第3章 お屋敷
「風呂が沸くまで、座って待ってろォ」
部屋の中に押し込まれた。
部屋は客間と言うだけあって、とてもきれいにされている。机の前に座り、肘をつく。
「一体何だったんだ、今日は…」
独り言が広い部屋に響く。
今日あったことや、今自分の身に起きていることを考えようとしたが、もう何も考えられなかった。
「疲れすぎてる…今日はもう考えられない!」
また大きな独り言を言い、畳に大の字になる。
自分の知っている天井じゃない。
そのことが、今の現実なんだと思わさせた。
「あー、寝っ転がってたら寝ちゃう!!」
また大きな独り言を言い、立ち上がる。
止まると寝てしまいそうなので、客間の中をウロウロとし始める。
独り言を呟きながら全く落ち着かない私は、端から見たらおかしな人だろう。
「おぃ。

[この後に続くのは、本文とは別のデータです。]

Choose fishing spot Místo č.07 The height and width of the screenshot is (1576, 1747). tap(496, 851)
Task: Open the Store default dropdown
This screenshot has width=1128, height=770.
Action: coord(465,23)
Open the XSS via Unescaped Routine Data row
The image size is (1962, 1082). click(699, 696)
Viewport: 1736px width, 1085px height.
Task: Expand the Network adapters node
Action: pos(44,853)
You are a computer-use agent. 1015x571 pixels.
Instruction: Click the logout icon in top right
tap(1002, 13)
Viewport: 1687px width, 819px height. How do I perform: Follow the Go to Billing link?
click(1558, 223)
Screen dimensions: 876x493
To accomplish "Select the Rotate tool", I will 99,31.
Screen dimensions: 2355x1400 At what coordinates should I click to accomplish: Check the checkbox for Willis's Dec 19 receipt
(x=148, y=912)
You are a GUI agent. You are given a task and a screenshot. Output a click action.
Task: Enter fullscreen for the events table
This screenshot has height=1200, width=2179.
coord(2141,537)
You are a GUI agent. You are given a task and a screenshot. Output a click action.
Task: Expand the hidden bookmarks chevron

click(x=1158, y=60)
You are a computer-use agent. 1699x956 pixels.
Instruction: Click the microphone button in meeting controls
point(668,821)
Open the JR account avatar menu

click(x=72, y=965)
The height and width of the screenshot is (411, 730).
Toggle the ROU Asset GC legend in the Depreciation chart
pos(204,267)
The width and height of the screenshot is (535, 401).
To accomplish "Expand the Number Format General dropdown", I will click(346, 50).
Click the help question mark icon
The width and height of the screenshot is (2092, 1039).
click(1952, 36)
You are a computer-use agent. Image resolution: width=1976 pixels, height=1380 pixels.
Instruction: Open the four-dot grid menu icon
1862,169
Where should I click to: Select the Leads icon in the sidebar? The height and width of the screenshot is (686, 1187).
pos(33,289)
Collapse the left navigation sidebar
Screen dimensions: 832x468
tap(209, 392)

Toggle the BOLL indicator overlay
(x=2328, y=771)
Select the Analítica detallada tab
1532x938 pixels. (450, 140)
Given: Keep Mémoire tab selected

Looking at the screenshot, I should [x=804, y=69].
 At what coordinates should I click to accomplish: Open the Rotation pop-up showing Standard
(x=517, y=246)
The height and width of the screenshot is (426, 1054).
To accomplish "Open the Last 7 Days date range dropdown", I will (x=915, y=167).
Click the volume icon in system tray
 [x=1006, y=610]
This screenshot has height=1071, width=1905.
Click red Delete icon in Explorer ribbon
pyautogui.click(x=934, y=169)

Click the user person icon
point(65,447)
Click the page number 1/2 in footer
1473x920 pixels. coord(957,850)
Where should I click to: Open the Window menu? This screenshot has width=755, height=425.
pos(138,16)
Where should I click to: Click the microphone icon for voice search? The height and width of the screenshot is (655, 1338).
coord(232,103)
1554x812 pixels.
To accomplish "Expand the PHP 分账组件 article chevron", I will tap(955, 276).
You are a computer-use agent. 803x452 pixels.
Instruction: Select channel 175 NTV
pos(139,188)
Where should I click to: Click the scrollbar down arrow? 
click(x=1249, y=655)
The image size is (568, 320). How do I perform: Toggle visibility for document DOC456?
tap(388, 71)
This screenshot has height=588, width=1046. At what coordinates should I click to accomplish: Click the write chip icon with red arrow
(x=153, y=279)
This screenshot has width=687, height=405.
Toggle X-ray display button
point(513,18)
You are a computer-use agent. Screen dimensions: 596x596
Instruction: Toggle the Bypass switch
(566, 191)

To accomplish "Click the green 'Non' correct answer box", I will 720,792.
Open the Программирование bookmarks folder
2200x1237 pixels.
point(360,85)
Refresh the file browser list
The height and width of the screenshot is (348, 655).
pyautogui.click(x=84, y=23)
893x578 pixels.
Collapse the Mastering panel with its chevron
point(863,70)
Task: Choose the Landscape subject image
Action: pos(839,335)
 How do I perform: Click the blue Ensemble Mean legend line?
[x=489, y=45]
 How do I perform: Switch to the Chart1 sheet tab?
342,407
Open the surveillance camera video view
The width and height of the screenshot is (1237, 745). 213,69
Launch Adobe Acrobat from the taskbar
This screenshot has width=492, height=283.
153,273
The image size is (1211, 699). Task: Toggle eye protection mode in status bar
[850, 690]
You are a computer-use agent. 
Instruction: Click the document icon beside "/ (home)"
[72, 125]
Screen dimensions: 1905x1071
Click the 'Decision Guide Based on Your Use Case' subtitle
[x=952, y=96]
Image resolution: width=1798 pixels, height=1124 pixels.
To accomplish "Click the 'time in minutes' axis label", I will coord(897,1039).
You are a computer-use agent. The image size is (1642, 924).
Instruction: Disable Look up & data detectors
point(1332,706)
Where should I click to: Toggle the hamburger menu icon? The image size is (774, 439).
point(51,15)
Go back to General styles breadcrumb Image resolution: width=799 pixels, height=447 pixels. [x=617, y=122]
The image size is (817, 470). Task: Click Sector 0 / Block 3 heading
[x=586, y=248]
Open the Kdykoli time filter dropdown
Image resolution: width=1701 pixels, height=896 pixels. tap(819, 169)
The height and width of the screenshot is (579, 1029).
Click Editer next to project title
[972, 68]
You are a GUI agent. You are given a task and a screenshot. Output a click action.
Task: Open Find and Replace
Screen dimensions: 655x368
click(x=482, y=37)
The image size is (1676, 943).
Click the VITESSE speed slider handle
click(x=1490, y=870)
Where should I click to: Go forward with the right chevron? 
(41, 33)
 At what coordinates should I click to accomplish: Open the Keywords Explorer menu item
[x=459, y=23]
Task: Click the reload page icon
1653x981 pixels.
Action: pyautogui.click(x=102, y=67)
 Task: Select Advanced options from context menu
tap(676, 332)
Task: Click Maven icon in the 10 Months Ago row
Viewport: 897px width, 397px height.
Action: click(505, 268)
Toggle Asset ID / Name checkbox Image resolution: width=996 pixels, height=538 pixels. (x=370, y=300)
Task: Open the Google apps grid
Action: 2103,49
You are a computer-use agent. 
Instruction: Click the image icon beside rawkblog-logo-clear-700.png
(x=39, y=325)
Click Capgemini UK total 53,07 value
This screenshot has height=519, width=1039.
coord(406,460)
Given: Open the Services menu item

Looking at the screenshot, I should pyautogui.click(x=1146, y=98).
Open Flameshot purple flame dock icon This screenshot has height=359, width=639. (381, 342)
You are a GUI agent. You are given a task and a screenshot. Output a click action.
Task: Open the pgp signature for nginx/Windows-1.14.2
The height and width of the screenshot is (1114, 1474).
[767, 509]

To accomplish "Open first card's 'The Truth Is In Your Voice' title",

座って待ってろって言っただろうがァ」
呆れ顔で実弥さんが部屋に入ってくる。
「座ってたんですが、止まると寝ちゃいそうで。歩いてました!」
「本当よく分からない奴だなァ、お前は。風呂が沸いたから、早く入ってこい!廊下を出て突き当たりを右にいけば分かる。着替えと手拭いは置いておいたから、使え。あと、突き当たりを左に行けば厠だ」
「はい!何から何まで本当にありがとうございます!行ってきます!」
いそいそと部屋を出る。
「おい、風呂場は反対側だぞ」
「あぅッ!」
間違えた~ッッ!
方向音痴がいきなり発揮されてしまった。
あまりにも恥ずかしくて、回れ右して小走りで行く。
あー恥ずかしい恥ずかしい恥ずかしい。穴があったら入りたい。
おっ、これは連獄さんか密璃ちゃんが言ってた台詞だ。
って、そんなことは今はどうでもいい。
「ハハァ。本当得体の知れない奴だが、憎めねぇなァ」
実弥さんが呟いた声は、小走りで駆けていくノブには小さすぎて聞こえなかった。